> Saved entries
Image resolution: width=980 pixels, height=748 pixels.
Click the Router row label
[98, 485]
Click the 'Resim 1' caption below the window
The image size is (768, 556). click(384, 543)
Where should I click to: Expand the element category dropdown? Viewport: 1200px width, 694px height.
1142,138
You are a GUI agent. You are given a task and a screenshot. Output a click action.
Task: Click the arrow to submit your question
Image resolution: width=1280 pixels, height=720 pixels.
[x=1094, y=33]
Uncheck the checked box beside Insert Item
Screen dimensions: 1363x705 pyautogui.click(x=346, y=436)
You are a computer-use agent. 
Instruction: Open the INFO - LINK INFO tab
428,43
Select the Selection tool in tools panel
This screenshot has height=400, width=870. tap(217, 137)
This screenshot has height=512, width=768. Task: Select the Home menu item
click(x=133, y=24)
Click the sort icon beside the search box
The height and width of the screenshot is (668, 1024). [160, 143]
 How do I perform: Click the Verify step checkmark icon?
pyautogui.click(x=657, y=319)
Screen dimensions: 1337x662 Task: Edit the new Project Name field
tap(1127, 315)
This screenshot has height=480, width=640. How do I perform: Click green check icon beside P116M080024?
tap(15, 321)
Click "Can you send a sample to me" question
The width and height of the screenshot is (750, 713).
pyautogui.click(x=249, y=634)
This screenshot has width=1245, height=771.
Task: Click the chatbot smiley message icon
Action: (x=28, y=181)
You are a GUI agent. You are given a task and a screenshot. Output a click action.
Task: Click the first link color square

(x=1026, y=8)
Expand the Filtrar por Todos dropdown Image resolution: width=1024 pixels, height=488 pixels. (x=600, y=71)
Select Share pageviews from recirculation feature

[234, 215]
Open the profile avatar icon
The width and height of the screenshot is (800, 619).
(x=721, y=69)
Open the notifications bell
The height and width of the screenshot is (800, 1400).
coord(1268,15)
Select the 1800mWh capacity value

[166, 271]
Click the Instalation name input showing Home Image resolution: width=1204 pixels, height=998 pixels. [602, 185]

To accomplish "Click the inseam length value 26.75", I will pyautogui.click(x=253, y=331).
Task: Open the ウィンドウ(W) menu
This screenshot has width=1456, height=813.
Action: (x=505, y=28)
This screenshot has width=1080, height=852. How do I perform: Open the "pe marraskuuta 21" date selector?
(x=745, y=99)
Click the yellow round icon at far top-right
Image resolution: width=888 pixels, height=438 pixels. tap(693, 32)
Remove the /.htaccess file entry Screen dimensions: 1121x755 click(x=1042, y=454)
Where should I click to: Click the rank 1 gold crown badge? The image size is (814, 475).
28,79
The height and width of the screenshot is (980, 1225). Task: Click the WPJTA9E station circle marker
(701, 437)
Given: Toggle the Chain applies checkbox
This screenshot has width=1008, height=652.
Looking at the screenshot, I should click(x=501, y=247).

> REQUIREMENT
Looking at the data above, return every line from the one with "Instruction: Open the INFO - LINK INFO tab" down to the one with "send a sample", exactly and inclusively.

> WRITTEN RESPONSE
Instruction: Open the INFO - LINK INFO tab
428,43
Select the Selection tool in tools panel
This screenshot has height=400, width=870. tap(217, 137)
This screenshot has height=512, width=768. Task: Select the Home menu item
click(x=133, y=24)
Click the sort icon beside the search box
The height and width of the screenshot is (668, 1024). [160, 143]
 How do I perform: Click the Verify step checkmark icon?
pyautogui.click(x=657, y=319)
Screen dimensions: 1337x662 Task: Edit the new Project Name field
tap(1127, 315)
This screenshot has height=480, width=640. How do I perform: Click green check icon beside P116M080024?
tap(15, 321)
Click "Can you send a sample to me" question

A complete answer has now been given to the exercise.